Until the pandemic rolled around in 2020 and we all spent so long locked in our houses that we really started to look at how we live again, it was the norm (and still is) to knock down as many walls as possible and create open plan living spaces. In these, kitchens and dining rooms jostle together, and often the living room gets involved too. We ultimately spend most of our time at home in one giant space, so how best to zone it out in separate areas that feel distinct?
Switch up the decoration
One easy method for creating rooms within rooms is to use rugs, lighting, shelving and even different paint colours or wall finishes to create a sense of division. If your aesthetic is a colourful one, then changing colour completely to define a kitchen, dining space or sitting area is an effective idea. We love what Octavia Dickinson has done in the London house below, contrasting the gentle sea-foam green of the kitchen cabinetry (‘HC62’ by Papers & Paints), with the more vibrant red of the dining room ('1-023', also by Papers & Paints). The decorative pendant lighting and the eye-catching rug also help to create a transition as we move into the dining room.

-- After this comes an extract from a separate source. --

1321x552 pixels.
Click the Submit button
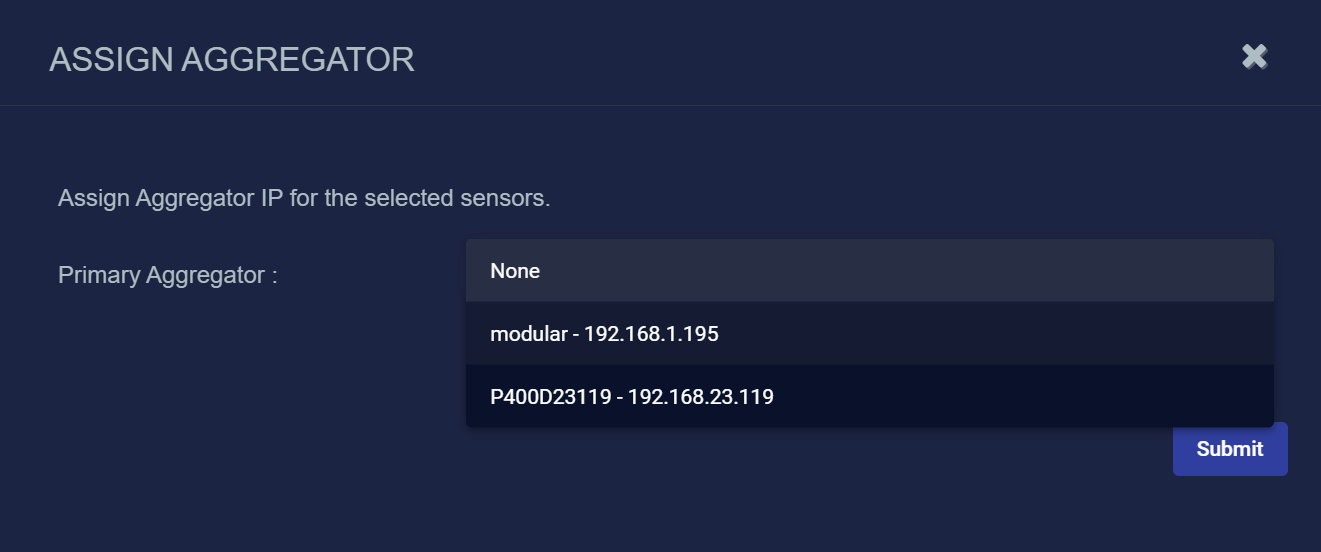tap(1229, 449)
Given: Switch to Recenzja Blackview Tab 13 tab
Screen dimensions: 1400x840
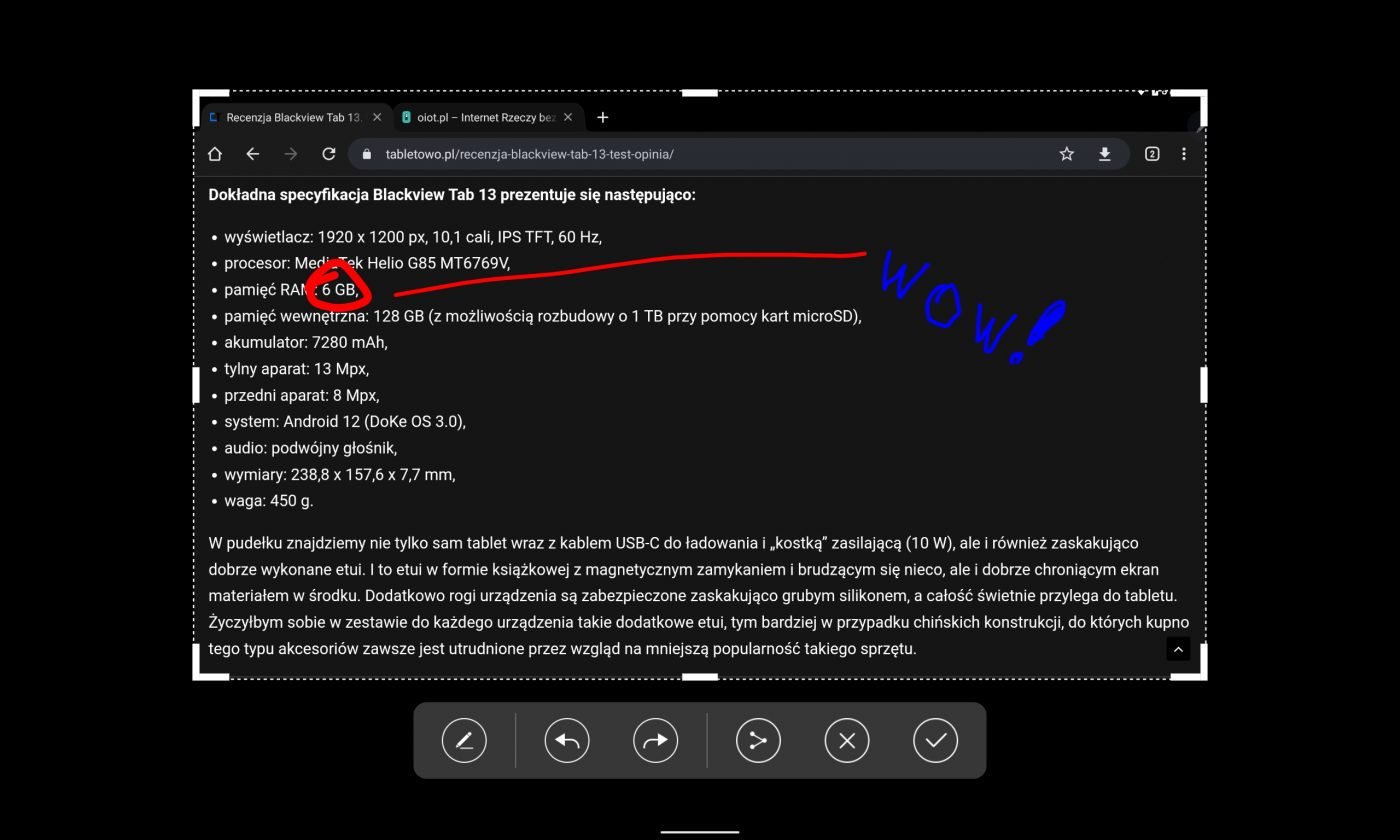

Rugs can also be incredibly helpful in more contemporary open-plan spaces where it might be desirable to have the entire room looking more coherent. In both examples below, a rug has been added to what is effectively the ‘living area,’ bringing a sense of comfort and disrupting the flow. It marks out that area as somewhere to hunker down. Dramatic pendant lights have also been used in both projects to mark out different areas.
Draw the curtains
Curtains are emphatically not just for windows. We adore spaces where a curtain has been used as a divider rather than a door – it's the perfect compromise between open-plan and separate rooms, and works well when you have some sort of architectural divide already in place. This can be a really good solution for a rented house, as you can take down a curtain pole when you move out and it's not a huge job to repair the walls. In their flat below, Olympia and Ariadne Irving have installed a reversible curtain made from a Carolina Irving & Daughters ‘Pink Tulip’ tablecloth stuck together with double sided tape. It's particularly helpful for the divide between a kitchen and dining space, as you can close the mess of the kitchen off from guests. Above hangs a collection of plates the girls have designed over the years which are ‘impermanent while still adding colour’.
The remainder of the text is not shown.